I first knew I was in menopause when…
I organised Menopause Awareness month in my Rise & Bloom Essential Community in 2020.
It was around the time this picture was taken, October 2020. It was then when the lightbulb went on. We were 9 months into the pandemic, I hadn’t had a cycle all this time and suddenly realised, oh. Is this it? Is this the menopause that I feel too young to be experiencing…
Now. For a woman who is all about deepening connection with her body, mind, emotions, experiences… I am rather embarrassed, Infact, there was a HUGE sense of shame at acknowledging that I had had NO CLUE that I was utterly, thoroughly, knee deep embedded in my peri menopause at that time- and had actually been experiencing heavy duty symptoms for around 4 years before then.
But I just didn’t know what it was.
Tumble weed moment.
As I was actually in shock. To the lack of my own body disconnect. To the lack of my knowledge and understanding of this crucial time in my life. But I had no clue as to any resources, conversations, holistic practices in this area that I felt supported by.
When I look back, my peri symptoms had started around 45. But I didn’t know it.
I had times when I felt I was experiencing post natal depression. My children were teens and I had long since left the post natal era. But that’s exactly what I was feeling. Low mood, heightened anxiety, digestive issues, nervousness. My monthly cycle had become erratic and I probably had just 5 days out of a month where I felt naturally balanced, where I was ‘unplugged’ from the mains of anxiety. Where I consciously didn’t need to manage my anxiety on a daily basis.
There was a huge deal of shame and hiding at this stage of my life too, as I was a Yoga teacher and just started an incredibly successful essential oil community, where on the one hand- I was bursting with ideas, enthusiasm, vitality and drive.
But on the other hand I was over anxious, I had days when the tears would just not stop flowing, day sweats and night sweats were becoming a regular occurrence, I had palpitations daily, my physical body was changing, my weight started to fluctuate frequently, my skin became saggy, and all the old patterns of low self worth, body confidence, and disordered eating that I felt I had dealt with in my 20’s- 30’s, started to rise up again, as if ghosts coming to the surface to be released.
In hindsight. And in conversations with other women… My life above was a classic menopausal experience. Of change. Of release. Of hormonal shifts. Of recalibration. Of transition.
With the knowledge I have now, my symptoms were literally showing me areas in my life that needed to be addressed, to be cared for, for me to prioritise me. And for many women I now see, it is the same patterning.

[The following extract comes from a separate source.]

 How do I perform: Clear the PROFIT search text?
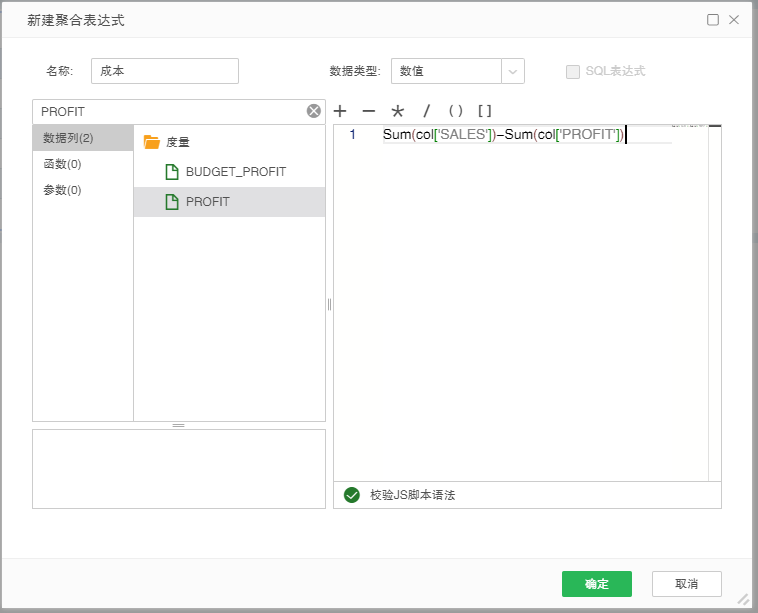pos(314,111)
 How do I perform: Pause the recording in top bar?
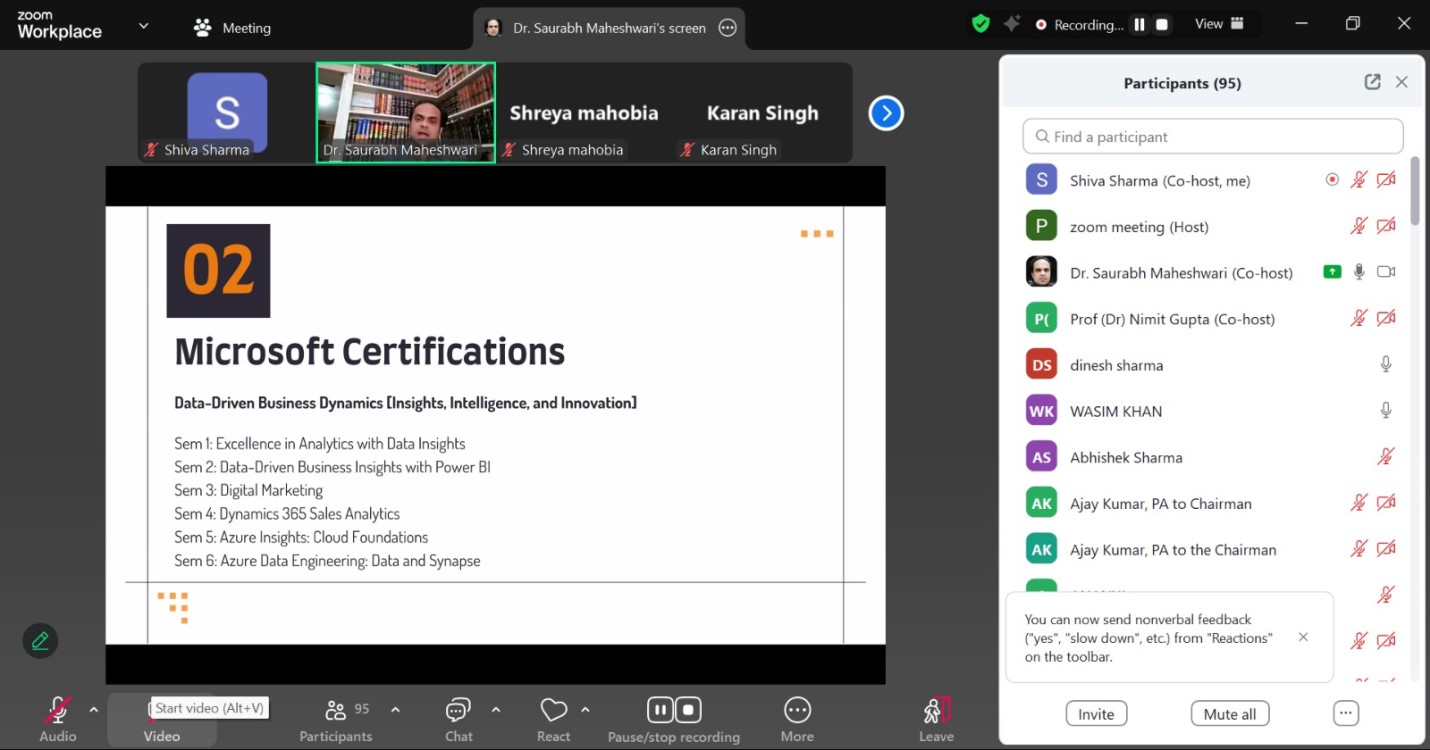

So in this past 18 months, with the knowledge of being in menopause, I have created conscious shifts in my life. I have consulted with my Dr and, at this time, I have chosen to work with specific holistic practices to support my peri and menopausal symptoms.
Here are a few of the things I’ve embraced:
I have intentionally Connected to the new flow of my monthly cycle to follow the flow of the moon, to regained my monthly rhythm again.
I swapped out my old supplements for specific ones for my hormonal changes.
I work with practices and meditations that release old emotional patterns that kept me bound to the old me.
I work with essential oils & sound healing to support my hormonal balancing and
I stopped drinking caffeine and alcohol and make dietary changes to nourish me.
I released feeling I was wrong and broken and realised I was in perfect harmony with Mother Nature.
I upgraded my skincare.
I took up wild swimming.
I practice Energy Flow Medicine and self massage daily.
I work with a PT for body strength.
I work with an intuitive wise woman life coach for clarity & direction.
I choose to see this time in my life as an absolutely awakening one. Not a cloud of fog and disconnect.
I am accepting change as an incredibly liberating thing.
So beauties, the clue is in the name. This time in our lives invites us to pause. to slow down. To Nourish ourselves more. To Rest. Sit and Listen to our whole selves, for what she needs, what needs to release, what needs to stay.
As looking back, I realise the peri menopause is a time of transformation, preparing us for the menopause, a time of liberation, of growing wisdom and awakening.
It is also a time where you don’t have to feel alone. There are many of us, Infact, thousands of us, who are all walking this path with you. So let’s keep connecting my loves. Supporting. Nourishing. Guiding. Holding space for one another so our own unique menopause journey doesn’t need to be one of fear, loss or confusion. It can be one of connection, clarity, empowerment and wisdom.